05:18 - La dernière question, c'est... Voilà, on est un an et demi des Jeux,
05:21 dans ta tête, tu le vois quoi, comme un petit point à l'horizon, comme quelque chose ?
05:24 - Non, non, non. Un an et demi, on sait que ça passe très vite.
05:27 On le voit qu'il se rapproche très rapidement.
05:29 On n'est plus qu'à un été, cet été, puis l'autre, et ça y est, c'est les Jeux.
05:33 Donc ça va arriver très vite.
05:36 - Et Teddy est dans le game ?
05:37 - Bien sûr. On est là, le vieux est là.
05:40 - Merci beaucoup Teddy.
05:41 - C'est vrai, je me posais la question en écoutant Teddy Riner, Céline Giraud...
05:46 - Le vieux est là !
05:47 - Oui, le vieux est là, mais les Jeux Olympiques 2024, c'est dans combien de dodo ?

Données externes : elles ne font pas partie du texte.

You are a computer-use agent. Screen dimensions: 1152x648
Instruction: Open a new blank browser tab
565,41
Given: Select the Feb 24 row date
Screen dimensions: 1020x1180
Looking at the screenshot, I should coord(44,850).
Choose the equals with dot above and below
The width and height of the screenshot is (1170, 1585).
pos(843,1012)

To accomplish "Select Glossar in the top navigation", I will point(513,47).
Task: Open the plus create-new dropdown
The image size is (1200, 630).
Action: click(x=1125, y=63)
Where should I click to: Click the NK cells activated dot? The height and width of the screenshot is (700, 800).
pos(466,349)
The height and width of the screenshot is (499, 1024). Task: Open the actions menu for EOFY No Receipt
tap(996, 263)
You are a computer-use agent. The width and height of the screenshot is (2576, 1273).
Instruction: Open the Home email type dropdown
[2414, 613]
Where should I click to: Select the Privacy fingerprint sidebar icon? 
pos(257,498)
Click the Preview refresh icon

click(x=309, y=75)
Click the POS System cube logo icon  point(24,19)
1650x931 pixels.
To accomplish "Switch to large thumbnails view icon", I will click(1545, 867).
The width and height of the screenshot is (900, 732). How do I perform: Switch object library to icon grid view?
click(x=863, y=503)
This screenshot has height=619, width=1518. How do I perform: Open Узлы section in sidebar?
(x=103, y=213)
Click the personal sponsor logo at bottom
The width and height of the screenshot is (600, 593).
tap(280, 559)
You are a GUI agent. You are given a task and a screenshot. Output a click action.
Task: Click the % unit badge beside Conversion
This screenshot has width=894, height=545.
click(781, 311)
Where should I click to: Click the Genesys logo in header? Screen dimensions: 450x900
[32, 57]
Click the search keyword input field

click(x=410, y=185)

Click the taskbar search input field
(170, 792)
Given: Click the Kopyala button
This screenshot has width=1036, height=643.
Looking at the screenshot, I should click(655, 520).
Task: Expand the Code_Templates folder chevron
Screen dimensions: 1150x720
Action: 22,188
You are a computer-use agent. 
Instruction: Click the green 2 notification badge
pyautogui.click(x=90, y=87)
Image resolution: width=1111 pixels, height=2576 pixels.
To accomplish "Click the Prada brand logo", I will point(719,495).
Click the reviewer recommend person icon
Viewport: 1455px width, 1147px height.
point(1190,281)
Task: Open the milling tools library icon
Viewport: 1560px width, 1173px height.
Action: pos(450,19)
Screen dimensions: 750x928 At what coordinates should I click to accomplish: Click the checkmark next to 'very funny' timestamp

05:51 - Ah, ça fait beaucoup de dodo, je les ai pas comptés, bonne question.
05:53 - Je pense qu'il a compté Teddy Riner.
05:55 - Oui, il a mis les croix là, comme les...
05:56 - Très intéressant l'entretien, parce qu'on apprend, peut-être pour les non-initiés,
06:00 que ce colosse, ce très grand champion, travaille depuis longtemps avec une psychologue.
06:05 - Absolument. Depuis qu'il est tout jeune, je dirais, entre 18 et 20 ans,
06:08 quand il a commencé à performer,
06:10 c'est pas que le costard était trop grand pour lui,
06:12 mais il lui est arrivé plein de choses, et il s'est dit "il faut que je me fasse aider".
06:16 Il a trouvé une psy, pas très loin de chez lui, avec qui il a collaboré,
06:19 et ils ont commencé à former un tandem qui, aujourd'hui, tient toujours,
06:22 ce qui est quand même assez rare.
06:23 D'ailleurs, Teddy a cette capacité à être très fidèle aussi,
06:26 en amitié et aussi avec les gens avec qui il travaille,
06:28 ce qui fait qu'il s'est entouré de personnes, depuis le début, ce sont les mêmes.
06:32 Et elle, elle a fait tout un travail de préparation, de la sophrologie,
06:35 ça c'est pas une surprise de visualiser les combats, d'arriver à descendre,
06:40 de se dire "une fois qu'il est champion olympique, qu'est-ce que je peux faire de plus ?"
06:42 d'arriver à passer des étapes,
06:44 et elle l'accompagne, elle l'aide, et c'est vraiment un de ses piliers,
06:47 dans son cercle, dans sa garde rapprochée, qu'il aide à progresser.
06:50 Et ça c'est vrai que c'est une force, et il continue à l'avoir aujourd'hui,
06:53 alors qu'il pourrait se dire "voilà, je suis double champion olympique,
06:55 dix fois champion du monde, tout va bien quoi !"
06:57 - Il en a peut-être plus besoin que par le passé,
06:59 car il sent que c'est la fin de carrière, qu'il y a l'enjeu de Paris 2024,
07:04 et qu'il y a une forme de fragilité aussi.